▶ **Dokumen Sumber**
####################

Orang yang mempunyai alat sedikit. Orang kecil dengan milik kecil, dengan alat-alat kecil, sekadar cukup untuk dirinya sendiri (Marhaen, Soekarno, Penyambung Lidah Rakyat)
Search
Rabu, 26 November 2008
Pekerjaan: Ibu Rumah Tangga (?)
PEREMPUAN, Suara Merdeka, 26 November 2008
DALAM sebuah perkenalan kelas dengan dosen di Program Pascasarjana UIN Sunan Kalijaga sekian bulan lalu, Prof Akh Minhaji, PhD, alumnus McGill University, Kanada, menanyakan, ”Apa pekerjaan Anda?”, kepada seorang teman perempuan. Dengan agak malu, dia menjawab, ”Ibu Rumah Tangga”.
Dengan nada yang agak sedikit kecewa, Minhaji, berkata: ”Pekerjaan Anda itu mulia, mengapa Anda tidak percaya diri (PD)?”. Kemudian Minhaji bercerita panjang lebar mengenai peran atau partisipasi perempuan di Barat. Ia mencontohkan di Kanada dan Amerika Serikat. Di sana perempuan lebih PD menjadi Ibu Rumah Tangga. Ibu Rumah Tangga menjadi pekerjaan yang mulia di Barat sekarang ini.
Hal ini tentunya sangat paradoks dengan di Indonesia. Perempuan-perempuan di Indonesia lebih PD menjadi perempuan karier yang bekerja di luar rumah daripada menjadi Ibu Rumah Tangga. Ibu Rumah Tangga dan Bapak Rumah Tangga kini lebih disibukkan oleh urusan bisnis, sedangkan anak-anak mereka diserahkan sepenuhnya kepada pembantu rumah tangga.
Maka tidak aneh, jika sekarang ini banyak anak-anak sekolah menjadi agak kurang terkendali dan melakukan hal-hal yang aneh diluar kewajaran sebagai seorang peserta didik.
Sebagaimana kita ketahui bersama, beberapa peristiwa yang melibatkan peserta didik seperti Geng Motor di Bandung Jawa Barat, Geng Nero di Pati Jawa Tengah, dan baru-baru ini tindak kekerasan di SMA 70 Jakarta, menunjukkan betapa generasi penerus bangsa ini begitu buas dan bengis. Ia tidak segan untuk menampar, memukul, bahkan meraba alat-alat vital atas nama senioritas. Mereka bak seorang ”komandan” yang tak pernah salah dan dipersalahkan.
Peristiwa-peristiwa tersebut sudah saatnya diselesaikan atau dicarikan jalan keluar dengan baik dan bijak. Salah satunya adalah mengubah pola pengasuhan yang selama ini diserahkan kepada pembantu rumah tangga kepada Ibu dan masyarakat.

####################

▶ **Ketentuan Latihan**
Tentukan apakah tiap pernyataan di bawah ini sesuai dengan artikel tentang ibu rumah tangga di atas, lalu jawab ya atau tidak disertai kutipan persis kata-kata penentunya dari artikel tersebut. 1. Prof Akh Minhaji adalah alumnus McGill University, Kanada. 2. Perempuan di Indonesia lebih percaya diri menjadi Ibu Rumah Tangga daripada menjadi perempuan karier. 3. Tindak kekerasan yang baru-baru ini terjadi disebutkan berlangsung di SMA 70 Jakarta.

▶ **Cuplikan Data**
####################

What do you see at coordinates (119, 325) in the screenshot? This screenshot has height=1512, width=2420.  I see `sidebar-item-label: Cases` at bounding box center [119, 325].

####################

▶ **Jawaban Berikut**
1. Ya: "Prof Akh Minhaji, PhD, alumnus McGill University, Kanada"
2. Tidak: "Perempuan-perempuan di Indonesia lebih PD menjadi perempuan karier yang bekerja di luar rumah daripada menjadi Ibu Rumah Tangga."
3. Ya: "baru-baru ini tindak kekerasan di SMA 70 Jakarta"